To continue, when our beloved messenger (peace be upon him) entered Medina, he stayed at the home of Abu Ayyub al Ansari for several months until his own modest dwelling was built along side a mosque simultaneously constructed. There is a beautiful story about how the site was chosen for the mosque of the prophet (peace be upon him) which exists to this day and is the second most important mosque in the Muslim world (after the Ka’aba in Mecca). It was actually the prophet’s (peace be upon him) camel that chose the site. But this post will be very long were I to relate it. Abu Ayyub al Ansari showed the prophet (peace be upon him) an immense amount of love and respect on having him as his guest. Many stories are told about his honoring of his guest and the prophet’s immense love for him and his family. He lived a long time after the prophet’s death.

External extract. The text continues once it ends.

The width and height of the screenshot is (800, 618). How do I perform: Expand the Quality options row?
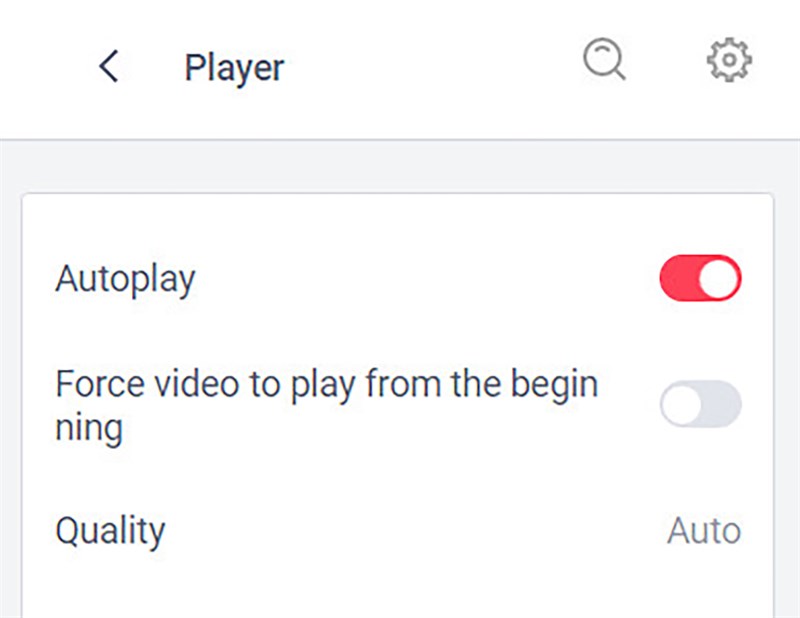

In his eighties he went on a campaign to what was then constantinopole and died there. Several centuries later when Muhammed al fatih located where he was buried he built a mosque, the first he built in that city. The mosque exists to this day and the locals loving visit there to celebrate marriages, circumcision ceremonies for boys and etc. It was as if they were seeking the blessings of this great man. There was a feeling of peace and serenity in that mosque hard to rival among the other many fabulous mosques in Istanbul. Also one felt the genuine love of the local people for the place, and surrounding it many restaurants, plazas and places for people to hang-out are there, and they are always full. So we began our tour with a traditional etiquette of paying our respects to this beloved soul who did so much for Islam, and who had the honour and blessing of being among the companions of our beloved messenger (peace be upon him). I have no pictures of that place, it was not a place to take pictures in, at least not for me. I will however post below a video I found on youtube, of some brothers who gathered in the mosque, following the ritual prayer or salah, to sing in praise and love of the prophet and his companion.

And then out of respect and etiquette, I will post about other aspects of the Istanbul leg of our rihla later on inshaAllah (God willing). May the peace and blessing of God always around you, be closer and closer and ever more apparent to your hearts!